Rates drop to lowest levels in two months

July 13, 2009 by  

Home mortgage rates have dropped to their lowest levels in the past two months, following a broad sell off by the stock market and renewed concerns that the worlds economic recession could linger much longer than anticipated. The average rate for a thirty year fixed rate mortgage loan is approaching five percent (5.2% nationally) and fifteen year loan terms were available under five percent with most national mortgage lenders late last week. Most lenders quote rates with a minimum of a half of percent point included, Freddie Mac, one of the nations largest agency mortgage lenders and financers of conventional mortgage loans reported that during the same period in July of 2008, fixed rate mortgage loans were in the six point five percent range.
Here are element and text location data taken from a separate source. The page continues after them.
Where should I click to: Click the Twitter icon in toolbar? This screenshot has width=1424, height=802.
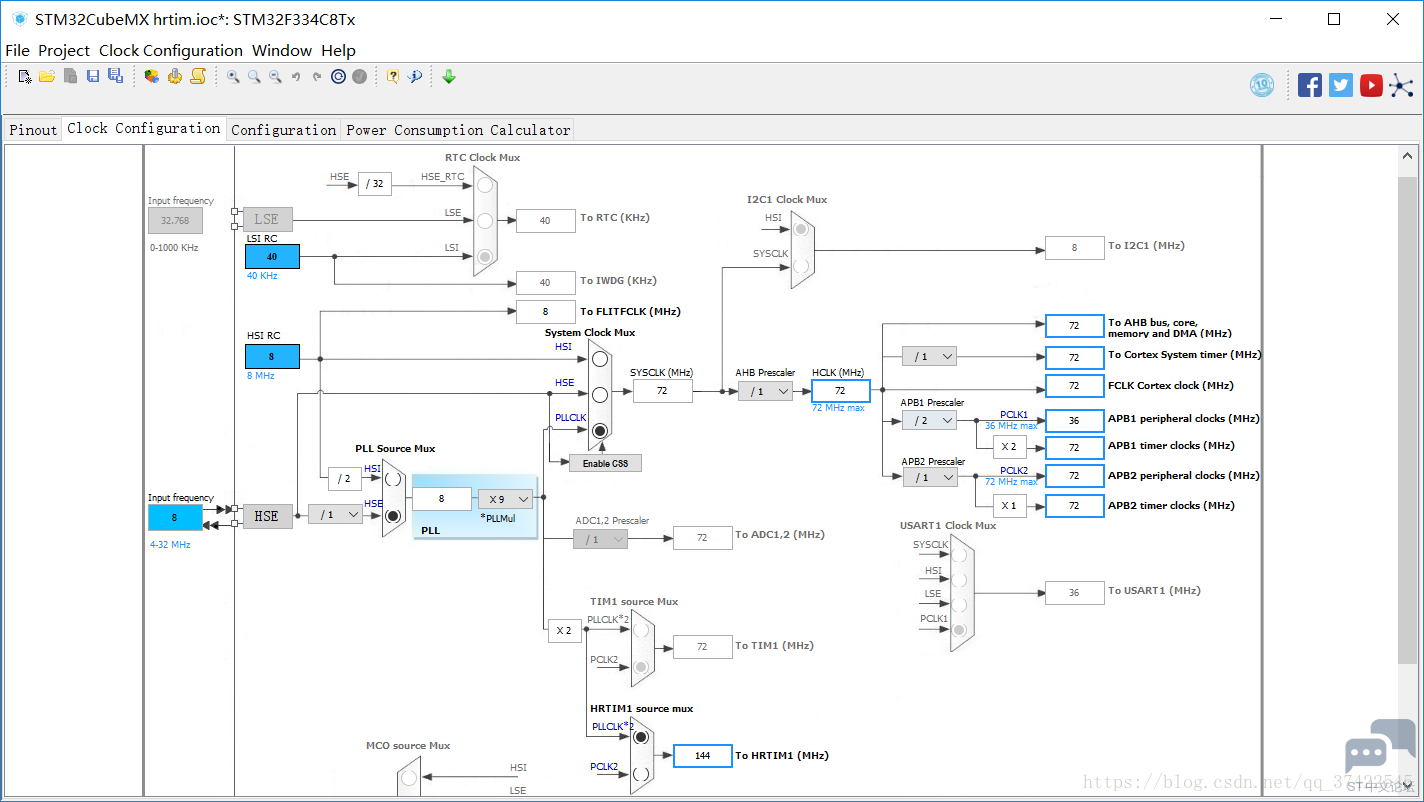click(1341, 85)
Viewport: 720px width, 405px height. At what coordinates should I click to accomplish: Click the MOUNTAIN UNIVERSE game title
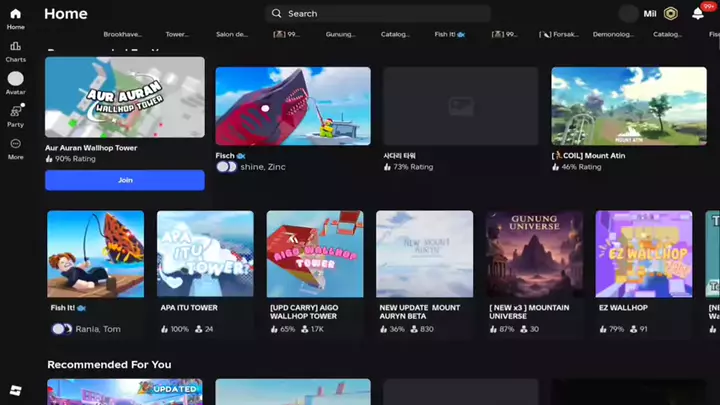(519, 312)
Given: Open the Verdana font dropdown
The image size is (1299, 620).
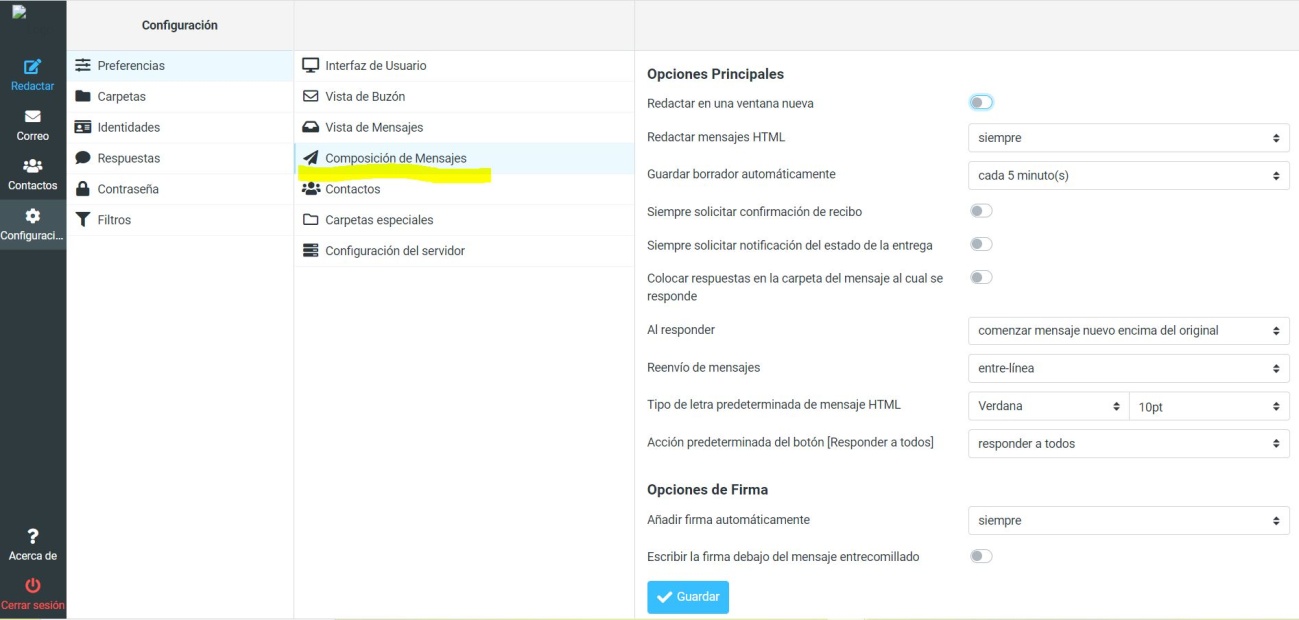Looking at the screenshot, I should (x=1047, y=406).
The drop in mortgage rates is in direct correlation to the broad market sell off for stocks. The stock market has dropped in excess of six hundred points; oil prices have dropped over ten dollars per barrel and the yield on the ten year Treasury bond is now hovering near 3.35% after surpassing the 4% range in early June. Investors tend to move in and out of the bond and equity markets as they try to position themselves for growth or against defensively against future economic uncertainty.

The past thirty days has added an enormous level of uncertainty into the market. The June jobs market showed a much larger increase with unemployment than most economists were predicting. The anticipation for a national unemployment rate to exceed ten percent this year is all but a certainty. The increase pressure on the jobs market is likely to carry over to every area of the economy from consumer confidence, to housing and ultimately GDP growth. The labor market uncertainty seemed to add fuel to the fire of the perception that the economic challenges are going to be much harder to fix than the equity market was anticipating during its thirty percent surge from March through May.

The big winner with mortgage rates are home owners who have yet to lock into a lower refinance mortgage rate and home buyers who have been reluctant to purchase a property. Lower mortgage rates have yet to dramatically impact new home purchase, but will be a necessary component in the governments plan to try and stabilize the real estate market. The government has committed billions to the housing industry through tax rebates for first time home buyers, financial incentives for loan servicers to offer loan modifications to struggling homeowners and the implementation of purchasing mortgage bonds through the Federal Reserve. The sudden rise with rates in early June spread a tremendous amount of fear and anxiety through the real estate community as well as the government. The drop with mortgage rates from nearly 6% down to 5.25% helps to save a home owner almost $80 per month on a two hundred thousand dollar home. The lower rates also help buyers to qualify to purchase larger homes and will likely help stabilize the housing market by keeping more buyers in the game and helping to remove the excess inventory. Home mortgage rates have been extremely volatile in 2009 and could again move up without notice if investors belief that equity positions offer a better roi or if there is inflationary pressure from rapidly rising oil prices.